### GIVEN RECORDS:
+--

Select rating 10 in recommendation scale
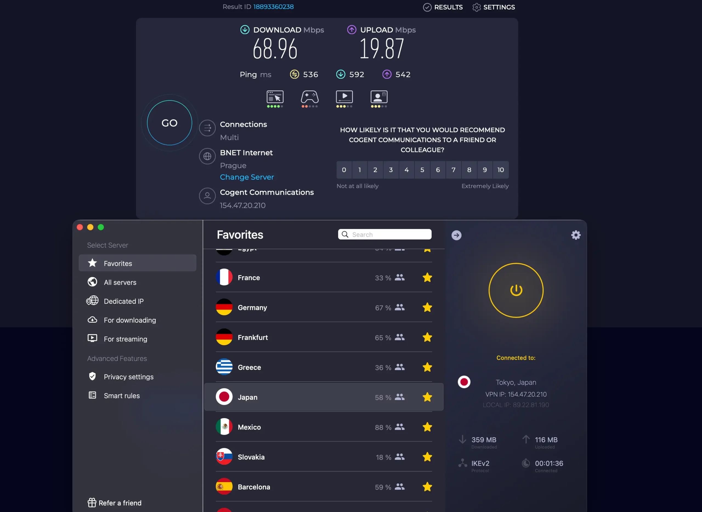Image resolution: width=702 pixels, height=512 pixels. 500,170
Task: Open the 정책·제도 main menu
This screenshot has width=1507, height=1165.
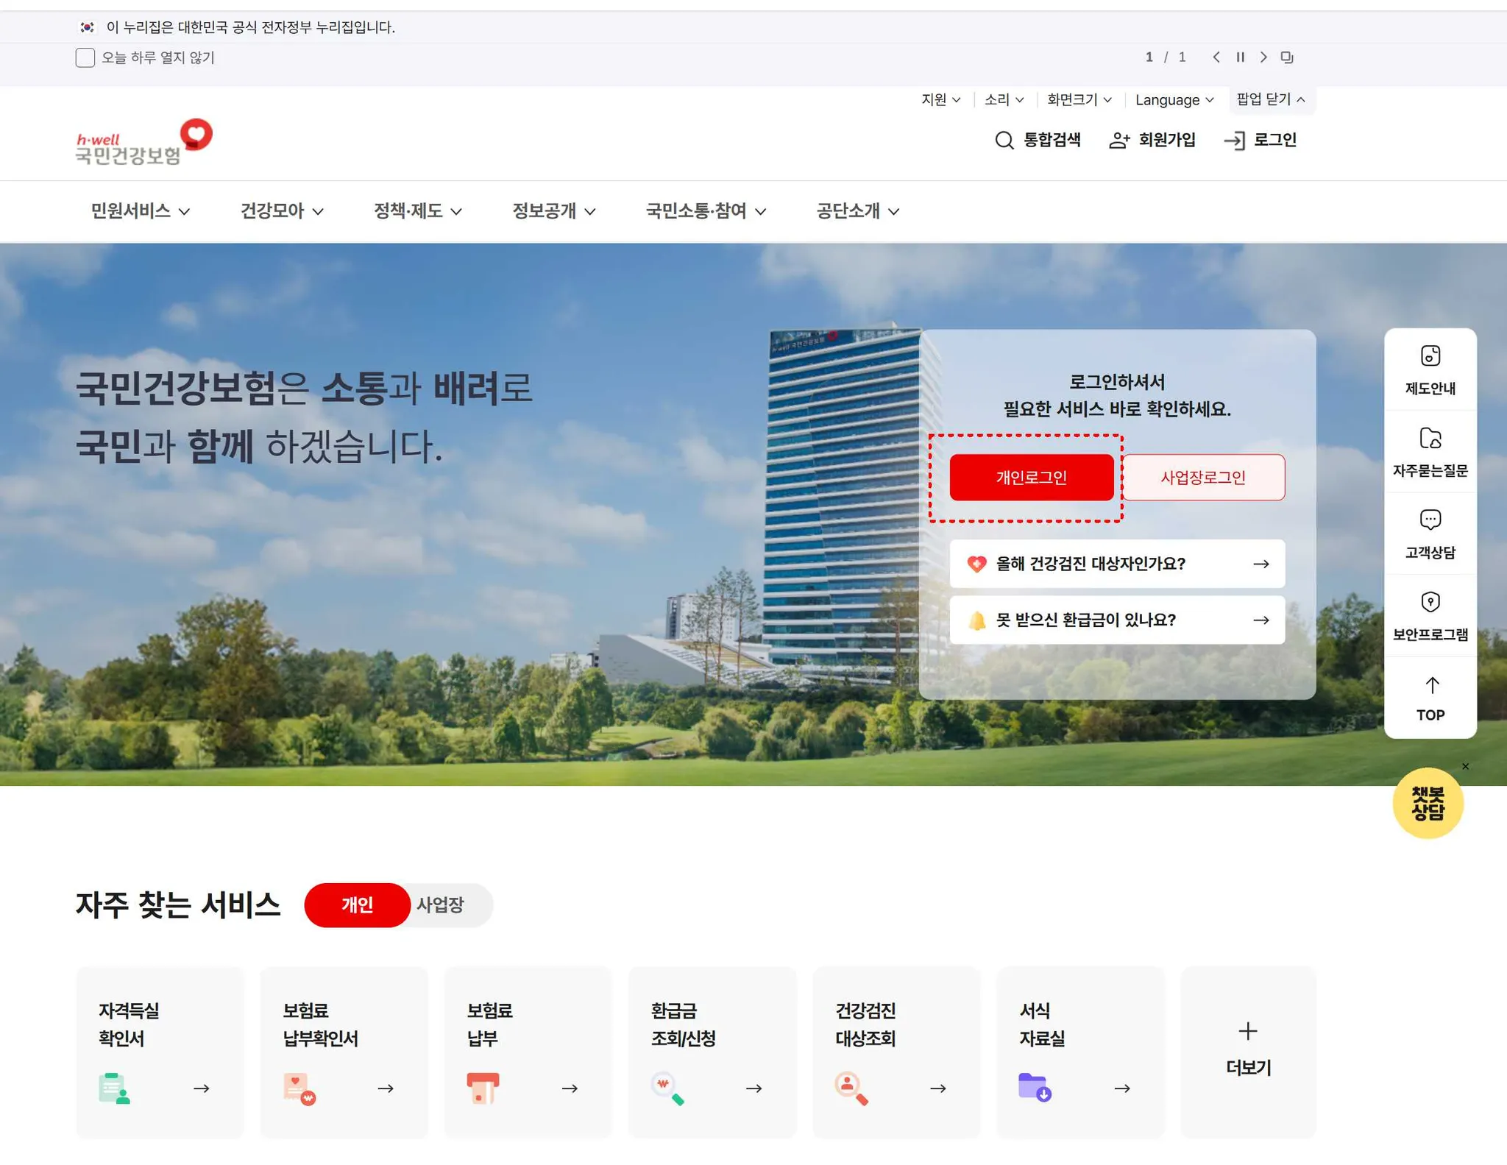Action: [417, 211]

+--

### WHAT IS BEING ASKED:
Pictures excluded, write out exactly and only the lines of the material from the one containing "Task: Open the 정책·제도 main menu" up to and including the last line.

### RESPONSE TO THE TASK:
Task: Open the 정책·제도 main menu
This screenshot has width=1507, height=1165.
Action: [417, 211]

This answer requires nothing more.